It has a rough, cobbled-together look that seems appropriate for a Carson Street basement.
But don’t overlook the cask ale system that feeds the four hand pumps behind the bar at Piper’s Pub. It’s responsible for what is often the best-tasting beer in the city.
The original iteration of the system was installed in 2008, as owner Drew Topping sought more authenticity for his South Side Scottish pub. It’s grown to be able to handle as many as four casks now, and those lines are almost always spoken for, as the cask program, run by cellarman Hart Johnson, continues to flourish.
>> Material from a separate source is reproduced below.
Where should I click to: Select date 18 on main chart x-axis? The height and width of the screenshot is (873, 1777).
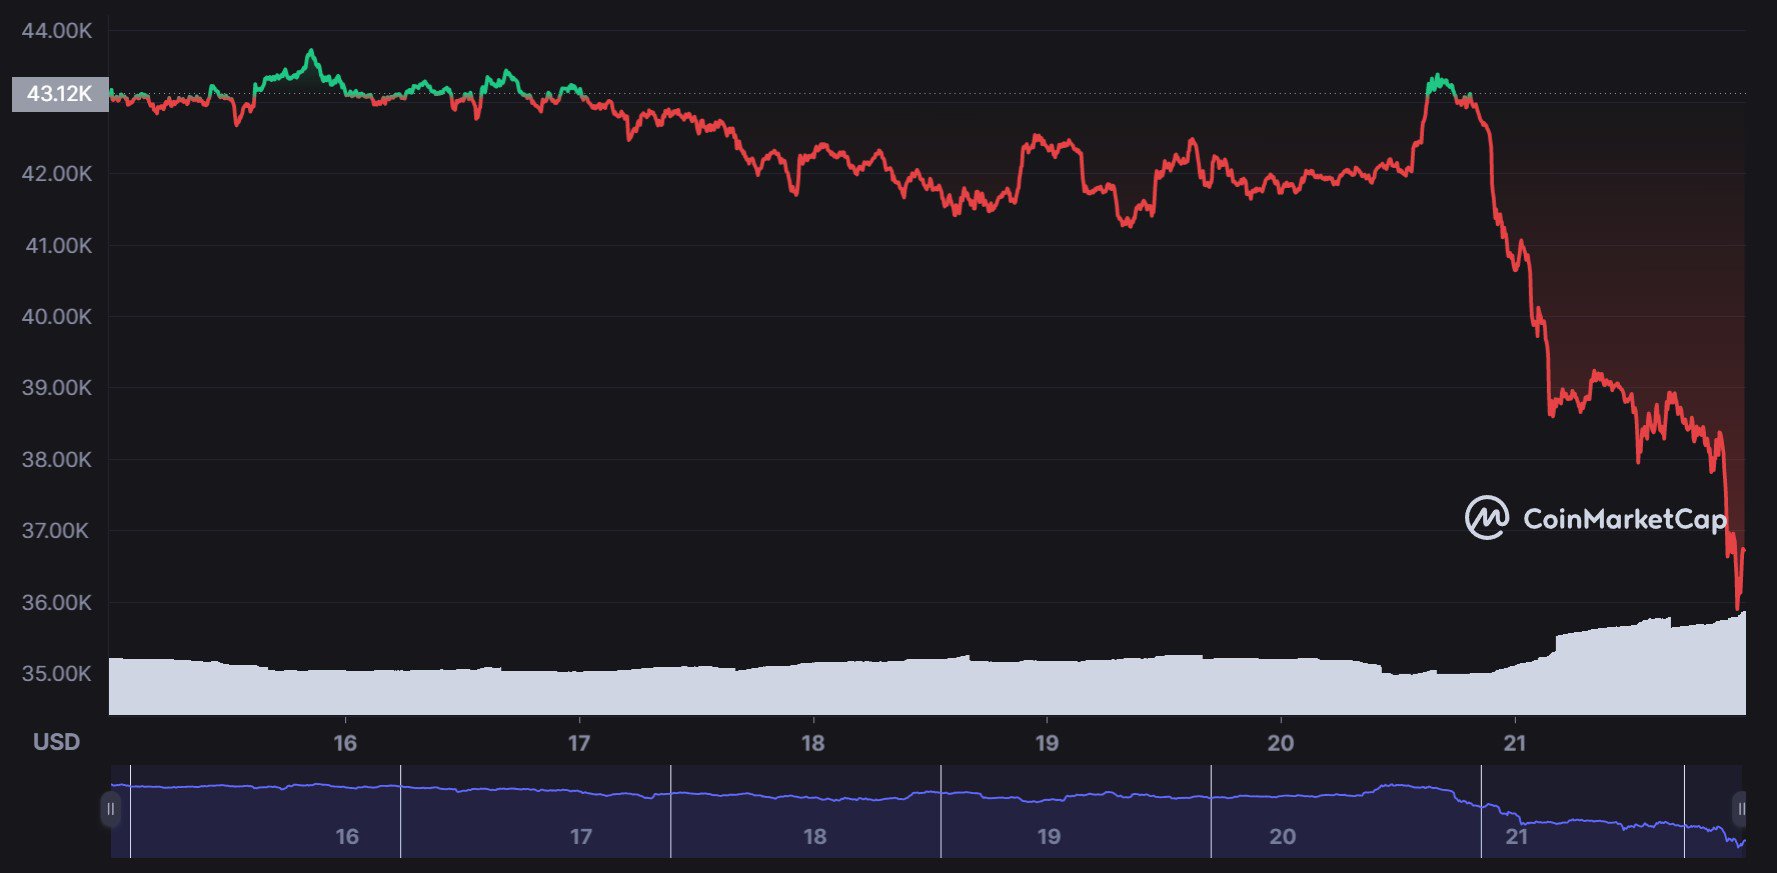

So what is cask ale? That’s a broad term to describe beer that’s been conditioned in the same vessel from which it’s served. That gives the beer a different kind of carbonation; instead of the fizzy mouthfeel we’re accustomed to, we get a creamy, velvety texture in its place. The most common container is a firkin, a keg that holds just shy of 11 gallons.
Also, cask ale is traditionally stored and served at cellar temperatures, somewhere between 45 and 50 degrees, so the taste of the beer isn’t masked by freezing cold. Are the beer’s malts sweet or bready? Do you taste citrus from the hops or do they lean toward a resinous, pine profile? It’s all right there, pretty much as close to the brewer’s intention as we can get.
Piper’s, at 1828 E. Carson St., doesn’t serve the only cask beer in town, but I don’t know of any place that does it with such care. And for that reputation, they often get casks that no one else can get their hands on. It’s a different beer experience, sure, but it’s worth a trip to Piper’s to give it a try.